Aturan AI di Indonesia
Di Indonesia, Kementerian Komunikasi dan Digital (Komdigi) tengah memfinalisasi Peta Jalan (Roadmap) AI yang ditargetkan segera meluncur.
Menurut Dirjen Ekosistem Digital Komdigi Edwin Hidayat roadmap itu terdiri atas dua dokumen utama, yakni:
- Buku Putih Peta Jalan AI yang mengarahkan pengembangan AI secara teknis dan strategis, dengan empat fokus utama, yaitu:
- Memperkuat pembangunan
- Membangun kapasitas inovasi
- Mengurangi risiko
- Memastikan kehidupan inklusif
- Etika Kecerdasan Artifisial yang memastikan penggunaan AI selaras dengan nilai nasional, konstitusi, serta prinsip pembangunan berkelanjutan. Bagian ini menekankan transparansi, akuntabilitas, keamanan data, inklusivitas hingga keberlanjutan.
“Tujuannya, setiap algoritma di Indonesia harus efisien, adil, dan tidak diskriminatif,” kata Edwin dalam AI Innovation Summit di Jakarta Selatan pada September lalu.
Ketua Tim Infrastruktur AI, Teknologi Baru, Data, dan Keamanan Siber Komdigi Muhamad Ridwan menyampaikan kementerian baru mengeluarkan peraturan AI berupa Buku Putih Kecerdasan Artifisial, yang memuat kerangka ekosistem AI nasional.

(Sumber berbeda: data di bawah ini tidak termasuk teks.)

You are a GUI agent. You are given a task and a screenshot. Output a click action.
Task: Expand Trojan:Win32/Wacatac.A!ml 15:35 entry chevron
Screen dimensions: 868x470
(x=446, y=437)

“Kerangka acuan (buku putih) ini dirancang untuk mempercepat inovasi sekaligus memastikan penerapan AI berjalan secara etis, inklusif, dan berkelanjutan,” kata Ridwan.
Ada empat fokus utama arah kebijakan:
- Penguatan keterlibatan lintas-pihak, untuk memperkuat kolaborasi antara pemerintah pusat, daerah, industri, akademisi hingga masyarakat
- Pengembangan inovasi, untuk menciptakan ruang kondusif bagi pertumbuhan startup, riset, dan pemanfaatan teknologi baru
- Peningkatan kapabilitas teknologi, riset, dan inovasi, untuk mendorong riset lokal dan peningkatan kapasitas sumber daya manusia
- Mitigasi risiko, untuk melindungi masyarakat dari potensi dampak etis, hukum, maupun sosial akibat AI
Menteri Komdigi Meutya Hafid sebelumnya mengatakan roadmap AI tidak akan memuat satu regulasi tebal, melainkan dibagi ke dalam beberapa pilar kebijakan berdasarkan sektor yang terkena dampak, seperti industri, bisnis, pengembangan teknologi, dan etika.
Salah satu bidang yang penting diatur pertama yakni etika pengguna AI. Etika AI yang dimaksud yakni prinsip-prinsip moral dan tanggung jawab yang mengatur bagaimana kecerdasan buatan dikembangkan dan digunakan, agar tidak merugikan masyarakat.
Prinsip etika yang akan diatur mencakup transparansi penggunaan AI, keamanan dan tanggung jawab pengembang, perlindungan data pribadi hingga pencegahan bias atau diskriminasi dalam sistem kecerdasan buatan.
“Sedikit bocoran, kemungkinan besar bahwa aturan pertamanya terkait etika AI,” Kata Meutya saat mengunjungi Balai Monitoring Spektrum Frekuensi Radio Kelas I Makassar di Kabupaten Gowa, Sulawesi Selatan, pada Juni (16/6).
Menteri Komdigi Meutya Hafid menyebutkan bahwa salah satu isu mendesak yakni maraknya penyebaran konten manipulatif berbasis AI di media sosial. Hal ini mendorong pemerintah untuk mengatur norma etika terkait pemanfaatan teknologi tersebut.